== Exercise description ==
Excluding pictures, transcribe precisely the lines from the one containing "You are a computer-use" to the final line of the listing below, inclusive, and nothing more.

== Given records ==
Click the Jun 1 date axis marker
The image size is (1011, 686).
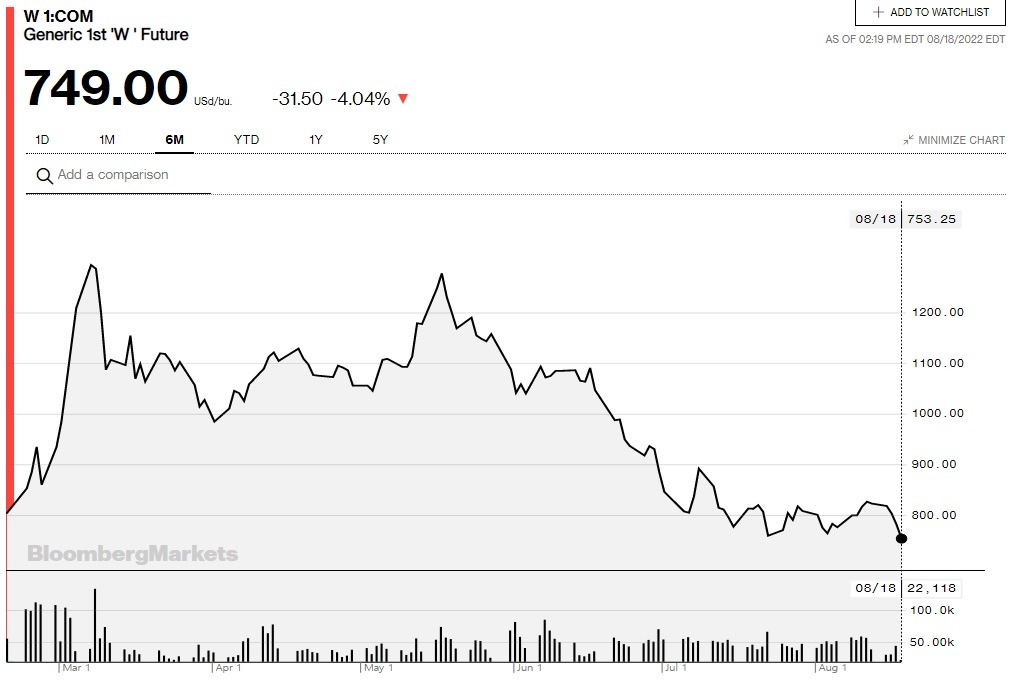527,667
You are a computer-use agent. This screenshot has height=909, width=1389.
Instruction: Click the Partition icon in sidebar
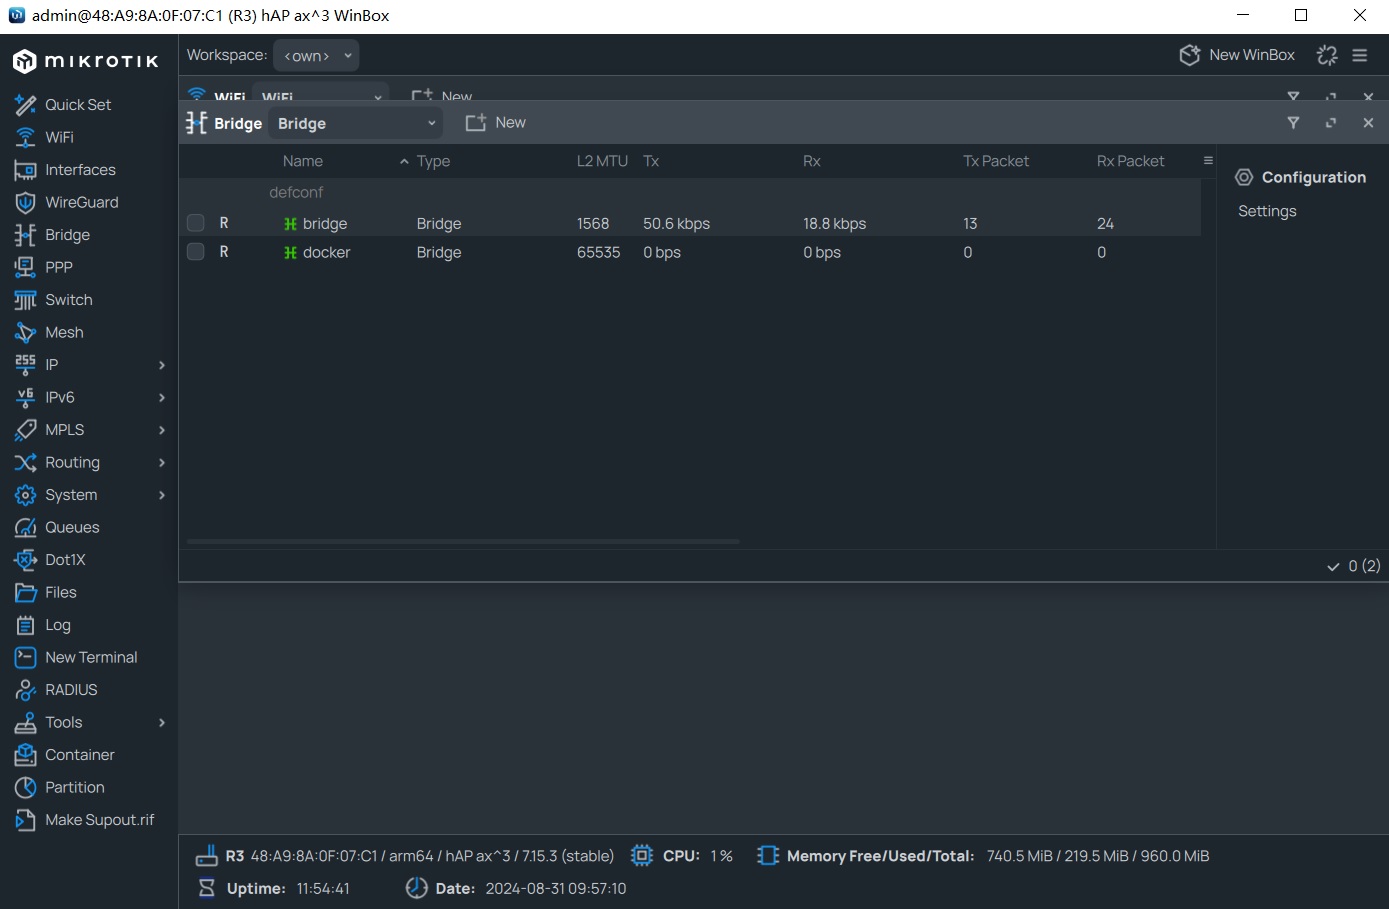point(25,787)
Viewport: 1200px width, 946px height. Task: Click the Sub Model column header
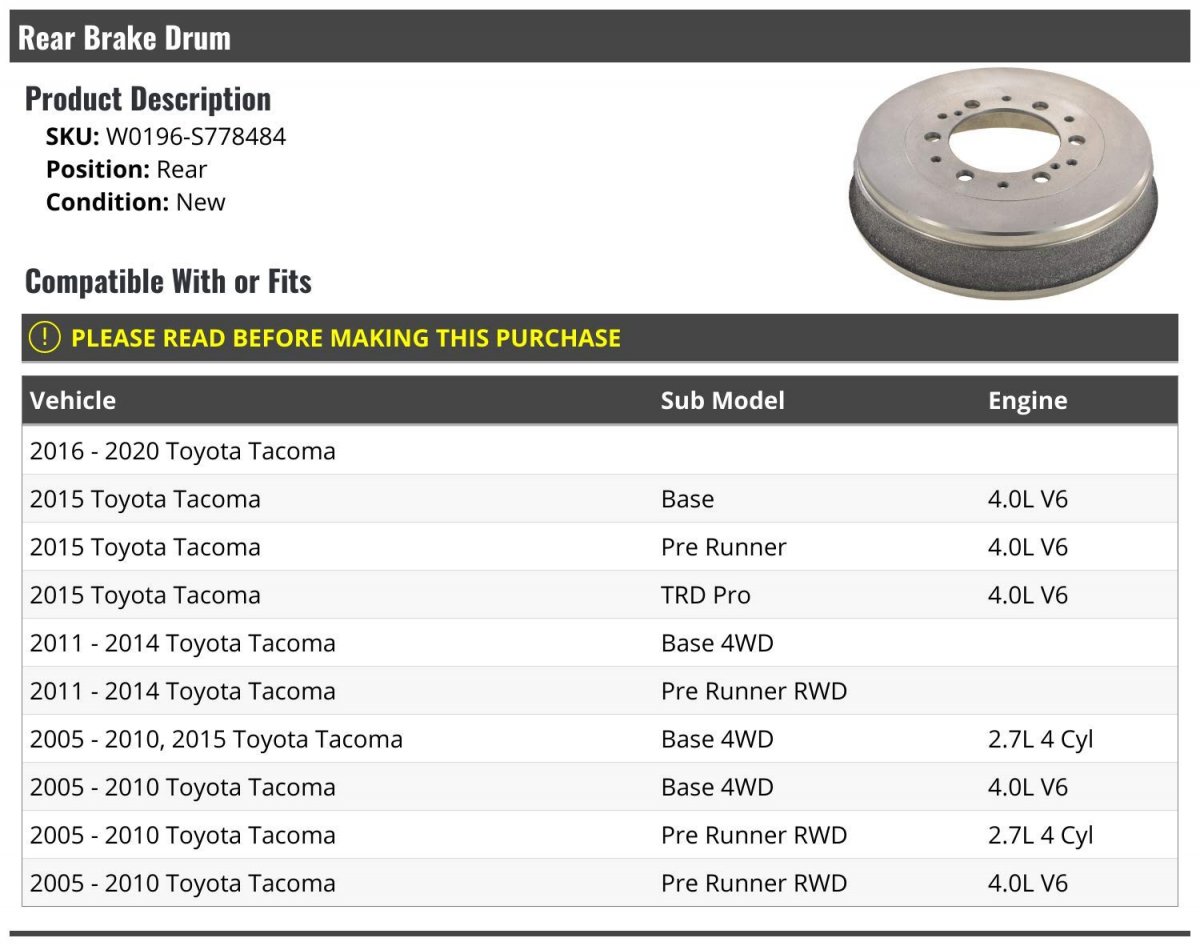[x=722, y=401]
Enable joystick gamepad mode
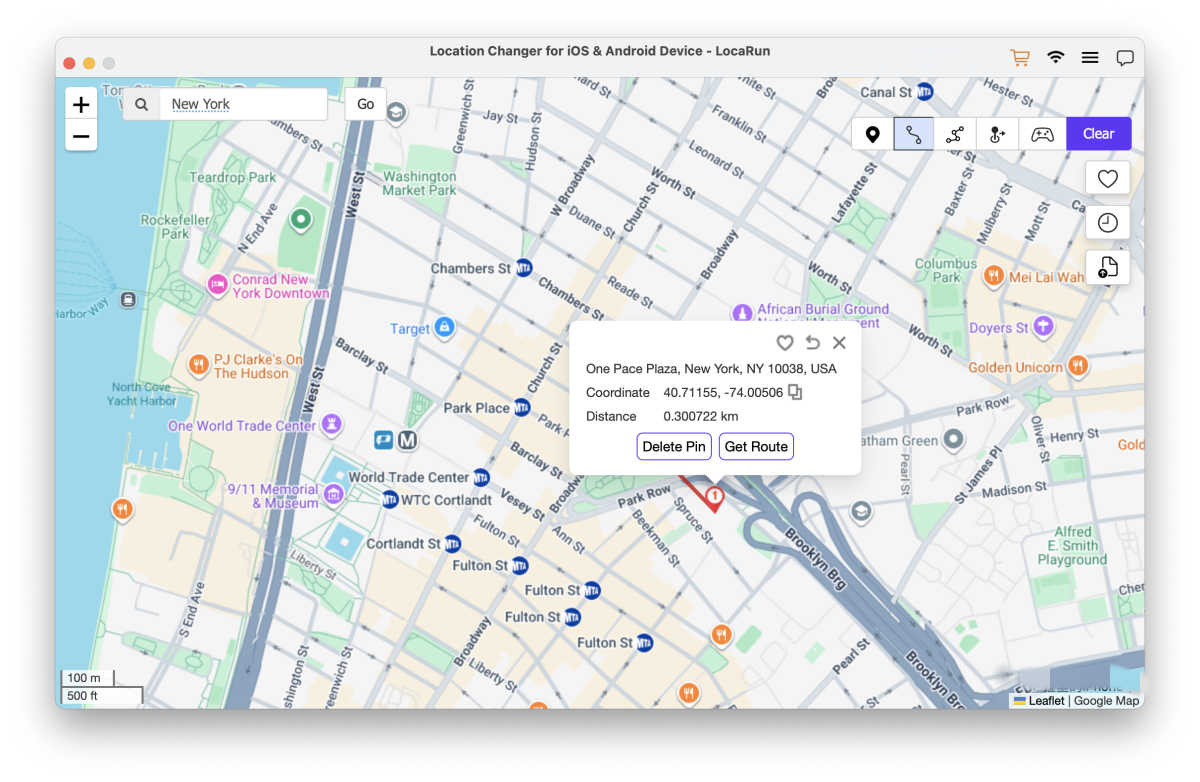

== Response for this exercise ==
You are a computer-use agent. This screenshot has height=909, width=1389.
Instruction: Click the Partition icon in sidebar
point(25,787)
Viewport: 1200px width, 946px height. Task: Click the Sub Model column header
[x=722, y=401]
Enable joystick gamepad mode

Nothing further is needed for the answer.